CSU CardSystem (CARD3, R$ 3,19, +8,50%)
A "small cap" CSU CardSystem disparou na Bolsa após balanço. A companhia fechou o trimestre com lucro líquido de R$ 3,7 milhões, crescimento de 156,6% nos últimos doze meses. A receita líquida foi de R$ 112,618 milhões, com uma diferença positiva de R$ 19,34 milhões em comparação ao primeiro trimestre de 2014. O Ebitda fechou em R$ 15,947 milhões, um aumento de 42,2% em relação aos R$ 11.216 milhões do período do ano passado. A margem Ebitda (Ebitda/Receita Líquida) ficou em 14,2%, 2,1 pontos percentuais a mais que os 12% de 2014. 

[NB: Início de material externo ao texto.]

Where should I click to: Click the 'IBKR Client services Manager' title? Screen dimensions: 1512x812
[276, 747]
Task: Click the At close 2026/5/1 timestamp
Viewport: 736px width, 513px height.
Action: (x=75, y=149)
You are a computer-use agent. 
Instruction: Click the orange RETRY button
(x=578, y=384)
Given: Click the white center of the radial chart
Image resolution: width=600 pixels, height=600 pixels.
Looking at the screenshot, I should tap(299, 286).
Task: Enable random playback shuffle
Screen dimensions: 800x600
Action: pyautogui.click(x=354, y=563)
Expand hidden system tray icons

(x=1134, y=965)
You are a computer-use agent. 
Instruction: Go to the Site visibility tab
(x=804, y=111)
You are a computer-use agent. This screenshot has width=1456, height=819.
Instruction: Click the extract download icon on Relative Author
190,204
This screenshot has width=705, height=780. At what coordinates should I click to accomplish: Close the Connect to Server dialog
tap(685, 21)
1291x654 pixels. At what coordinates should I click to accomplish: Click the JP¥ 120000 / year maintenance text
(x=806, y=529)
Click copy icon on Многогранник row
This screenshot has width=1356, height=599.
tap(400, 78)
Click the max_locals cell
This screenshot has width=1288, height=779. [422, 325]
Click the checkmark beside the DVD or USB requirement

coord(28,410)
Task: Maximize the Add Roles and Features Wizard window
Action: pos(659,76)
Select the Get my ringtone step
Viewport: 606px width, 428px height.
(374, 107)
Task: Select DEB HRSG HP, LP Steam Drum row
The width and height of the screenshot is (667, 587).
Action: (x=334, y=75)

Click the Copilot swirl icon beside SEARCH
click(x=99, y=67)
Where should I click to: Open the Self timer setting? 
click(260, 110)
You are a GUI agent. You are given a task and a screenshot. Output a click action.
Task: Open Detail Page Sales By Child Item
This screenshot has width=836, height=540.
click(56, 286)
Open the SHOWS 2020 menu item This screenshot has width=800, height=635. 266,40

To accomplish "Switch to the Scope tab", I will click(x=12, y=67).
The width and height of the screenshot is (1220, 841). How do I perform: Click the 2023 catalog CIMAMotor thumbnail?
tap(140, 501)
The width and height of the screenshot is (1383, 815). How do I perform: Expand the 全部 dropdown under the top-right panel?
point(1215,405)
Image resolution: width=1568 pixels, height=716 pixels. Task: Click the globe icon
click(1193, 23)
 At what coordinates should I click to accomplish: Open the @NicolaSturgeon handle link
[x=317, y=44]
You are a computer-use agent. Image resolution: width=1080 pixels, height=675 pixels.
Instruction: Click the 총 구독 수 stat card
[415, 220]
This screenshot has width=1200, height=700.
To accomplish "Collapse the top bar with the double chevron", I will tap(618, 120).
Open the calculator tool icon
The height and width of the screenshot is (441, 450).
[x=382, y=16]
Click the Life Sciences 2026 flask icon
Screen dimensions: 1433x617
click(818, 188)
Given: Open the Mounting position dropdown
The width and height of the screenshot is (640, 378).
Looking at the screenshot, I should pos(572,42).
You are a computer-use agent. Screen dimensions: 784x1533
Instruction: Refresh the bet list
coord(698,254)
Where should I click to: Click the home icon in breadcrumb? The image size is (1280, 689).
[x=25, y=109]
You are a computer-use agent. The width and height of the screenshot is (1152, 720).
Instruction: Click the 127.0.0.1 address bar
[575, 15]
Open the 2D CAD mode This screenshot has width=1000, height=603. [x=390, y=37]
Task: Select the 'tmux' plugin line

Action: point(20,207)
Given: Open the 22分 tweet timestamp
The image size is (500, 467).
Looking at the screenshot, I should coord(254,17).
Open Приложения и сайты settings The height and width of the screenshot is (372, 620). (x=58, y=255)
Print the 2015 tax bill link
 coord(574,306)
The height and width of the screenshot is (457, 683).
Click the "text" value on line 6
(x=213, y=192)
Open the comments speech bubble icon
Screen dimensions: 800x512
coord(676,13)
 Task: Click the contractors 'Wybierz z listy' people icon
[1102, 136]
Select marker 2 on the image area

Time For Fun (SHOW3, R$ 2,93, +4,64%)
A Time For Fun anunciou os resultados deste primeiro trimestre de 2015 e mostrou prejuízo de R$ 2,3 milhões, contra prejuízo de R$ 22,9 milhões do primeiro trimestre do ano passado. O desempenho foi impulsionado pelo aumento na receita de shows ao vivo e de patrocínios, que praticamente dobraram no período, para R$ 74,1 milhões e R$ 22,1 milhões, respectivamente. No primeiro trimestre, a companhia realizou, em São Paulo, o festival Lollapalooza. O Ebitda (Lucro antes de juros, impostos, depreciação e amortização) reverteu de R$ 25,4 milhões negativos nos três primeiros meses do ano passado e fechou em R$ 2,4 milhões este trimestre. 

Segundo o Credit Suisse, os números foram fracos em função da elevada queima de caixa. Mesmo com aceleração considerável da receita líquida, tanto o Ebitda quanto a última linha do balanço estão em patamar bem abaixo do esperado.

Lopes Brasil (LPSB3, R$ 4,93, -4,87%)
A Lopes Brasil desabou após registrar prejuízo líquido de R$ 13,68 milhões no primeiro trimestre, contra lucro líquido de R$ 6,2 milhões um ano antes. O Ebitda foi negativo em R$ 9,3 milhões, ante valor positivo de R$ 10,95 milhões em 2014. A companhia comercializou R$ 1,83 bilhão em imóveis novos e R$ 566,99 milhões em usados, quedas de 24% e 37%, respectivamente.